Experimental heart implant could fit on the head of a pin (Aug. 31)

The Stanford University School of Engineering in Stanford, Calif., announced on August 31 that a team of scientists has demonstrated the feasibility of a super-small, implantable cardiac device that obtains its power not from batteries but from radio waves transmitted from outside the body. The implanted device is contained in a cube just eight-tenths of a millimeter in radius. It could fit on the head of a pin.

The team’s findings were published in the journal Applied Physics Letters.

In their paper, the researchers described wireless power transfer to a millimeter-sized device implanted 5 centimeters inside the chest on the surface of the heart — a depth once thought out of reach for wireless power transmission.

The engineers say the research is a major step toward a day when all implants will be driven wirelessly. Beyond the heart, they believe such devices might include swallowable endoscopes (so-called "pillcams" that travel the digestive tract), permanent pacemakers, and precision brain stimulators.
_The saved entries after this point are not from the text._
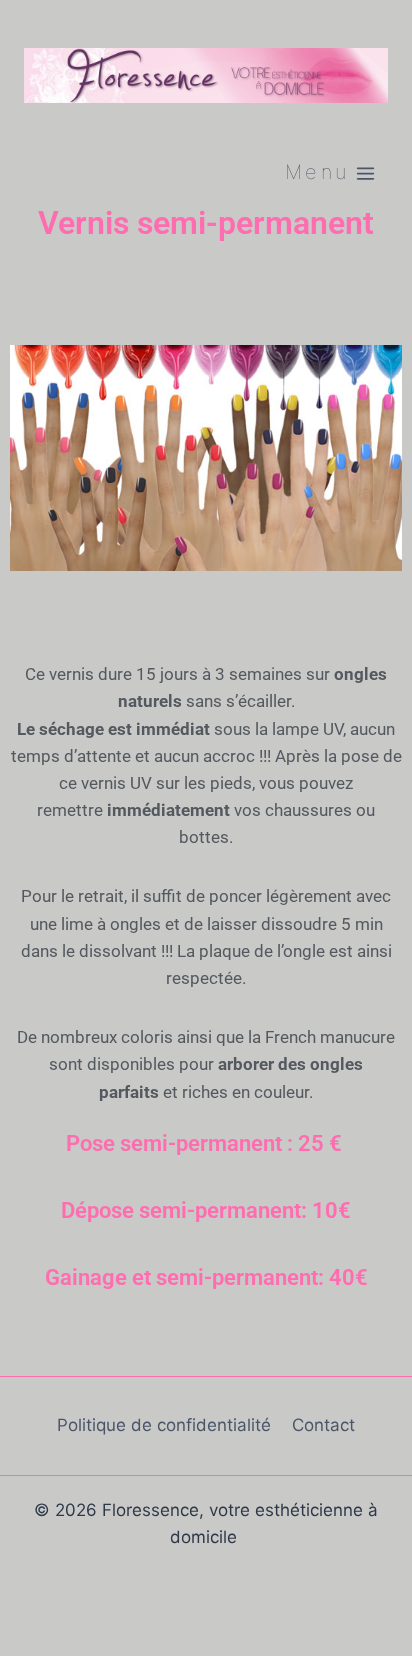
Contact (323, 1425)
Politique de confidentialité (164, 1425)
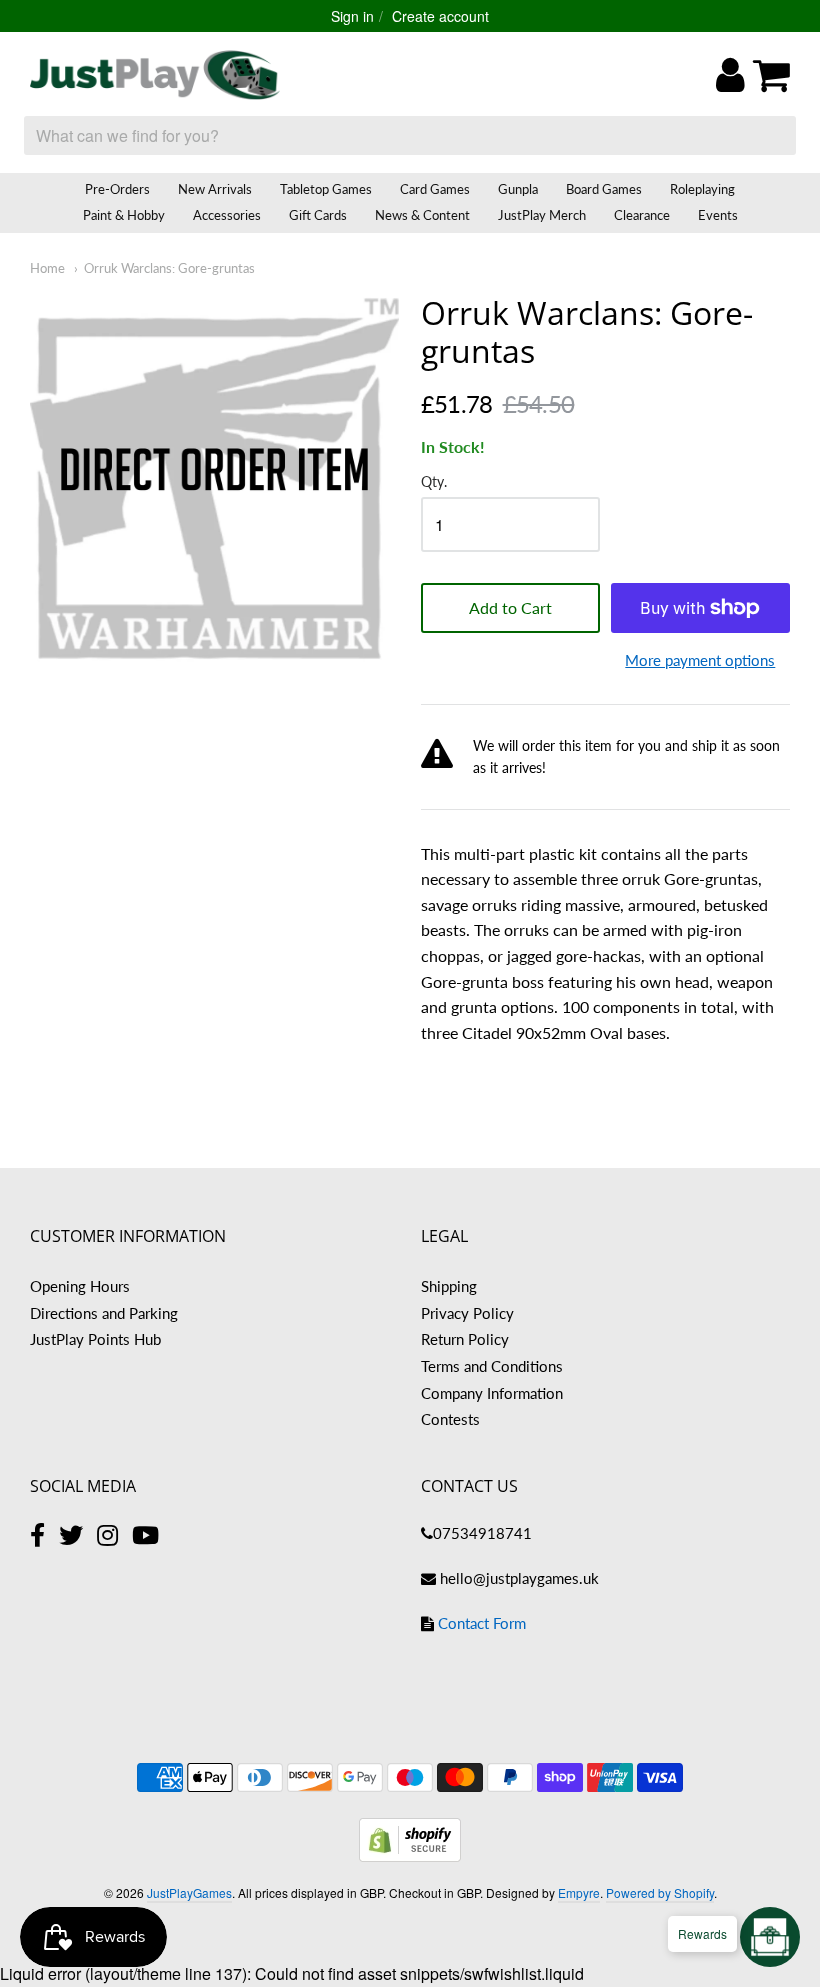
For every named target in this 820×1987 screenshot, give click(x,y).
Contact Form (482, 1623)
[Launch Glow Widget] (770, 1937)
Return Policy (465, 1339)
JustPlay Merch (542, 215)
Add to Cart (510, 607)
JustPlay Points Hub (95, 1339)
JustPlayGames (189, 1892)
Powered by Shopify (660, 1892)
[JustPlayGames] (155, 75)
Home (47, 268)
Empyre (579, 1892)
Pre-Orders (117, 189)
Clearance (642, 215)
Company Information (492, 1393)
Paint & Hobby (124, 215)
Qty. (434, 482)
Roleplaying (702, 189)
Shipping (449, 1286)
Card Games (435, 189)
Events (718, 215)
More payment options (700, 660)
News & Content (422, 215)
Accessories (227, 215)
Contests (450, 1419)
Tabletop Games (326, 189)
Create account (440, 16)
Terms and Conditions (492, 1366)
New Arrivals (215, 189)
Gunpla (518, 189)
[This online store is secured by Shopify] (410, 1855)
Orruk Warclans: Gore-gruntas (169, 268)
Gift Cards (318, 215)
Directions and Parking (104, 1313)
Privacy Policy (467, 1313)
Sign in (352, 16)
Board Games (604, 189)
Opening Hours (80, 1286)
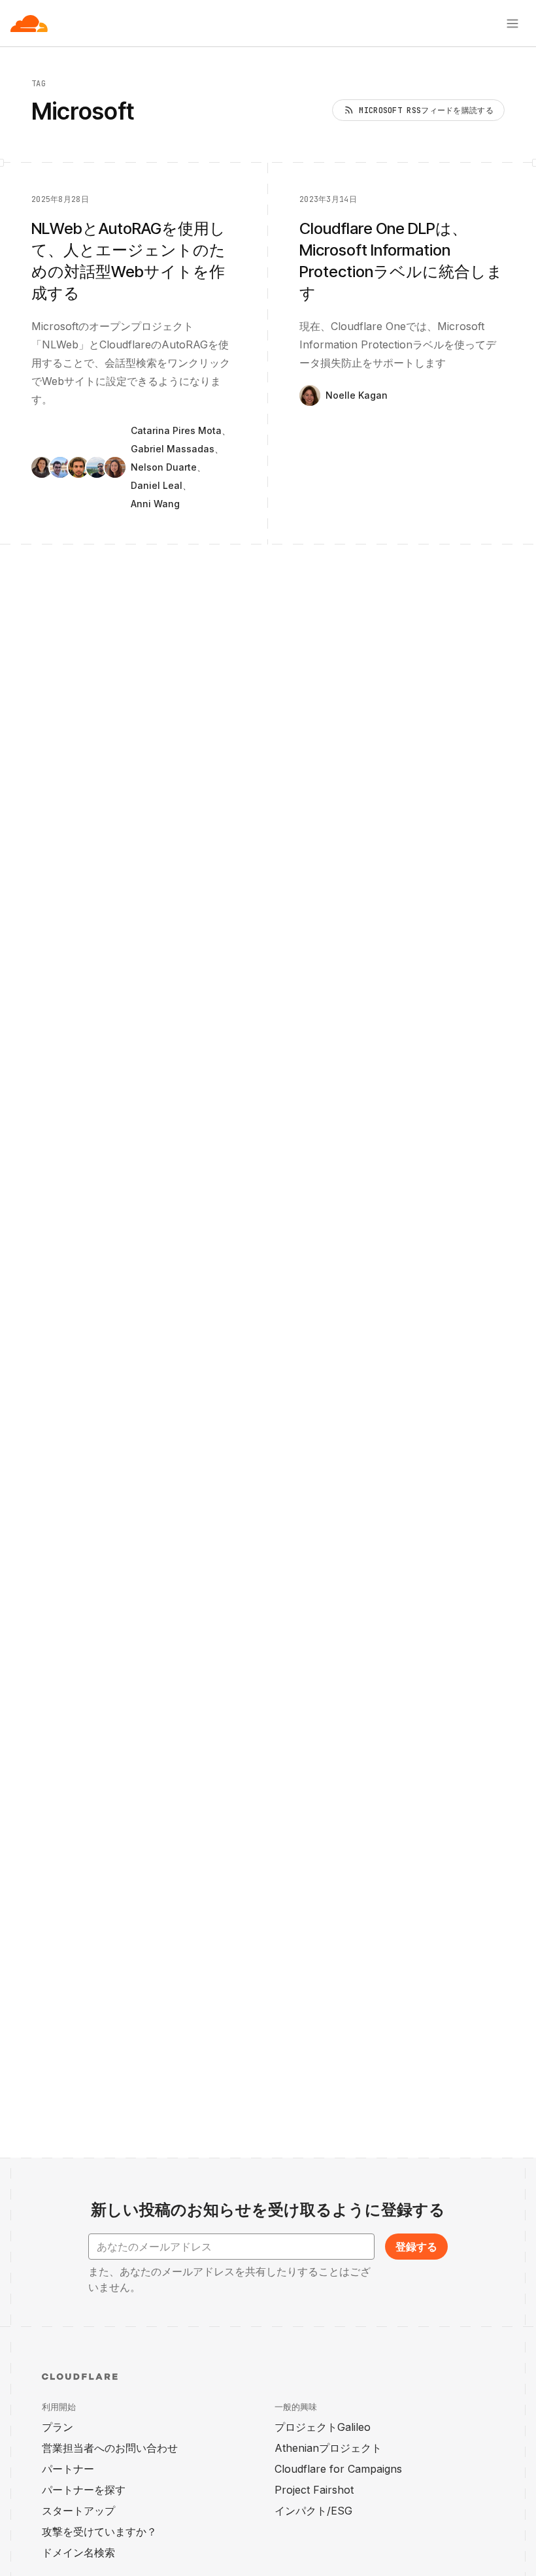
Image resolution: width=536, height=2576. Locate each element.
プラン (57, 2427)
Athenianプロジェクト (328, 2447)
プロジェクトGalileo (323, 2427)
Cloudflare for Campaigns (338, 2468)
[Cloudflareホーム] (29, 23)
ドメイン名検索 (78, 2552)
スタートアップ (78, 2510)
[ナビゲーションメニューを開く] (512, 23)
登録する (416, 2246)
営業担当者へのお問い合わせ (110, 2447)
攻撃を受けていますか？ (99, 2531)
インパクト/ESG (313, 2510)
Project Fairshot (314, 2489)
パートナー (68, 2468)
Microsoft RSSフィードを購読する (426, 110)
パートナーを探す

Existing mathematical models have held that high-frequency radio waves do not penetrate far enough into human tissue, necessitating the use of low-frequency transmitters and large antennas — too large to be practical for implantable devices. The researchers found, however, that the maximum power transfer through human tissue occurs at about 1.7 billion cycles per second. This discovery meant that the team could shrink the “receive” antenna to a scale that makes wireless implantable devices feasible. At that optimal frequency, a millimeter-radius coil is capable of harvesting more than 50 microwatts of power — well in excess of the needs of a recently demonstrated eight-microwatt pacemaker.

With the dimensional challenges solved, the team found themselves limited by other engineering constraints. First, electronic medical devices must meet stringent health standards, particularly with regard to tissue heating. Second, the team found that “receive” and “transmit” antennas had to be optimally oriented to achieve maximum efficiency. Differences in alignment of just a few degrees could produce troubling drops in power.

The team responded by designing a “transmit” antenna structure that delivers consistent power efficiency regardless of the orientation of the two antennas.

In addition, the new design focuses the radio waves precisely at the point inside the body where the implanted device rests on the surface of the heart, increasing the electric field where it is needed most, but canceling it elsewhere. This helps reduce overall tissue heating to levels well within current standards.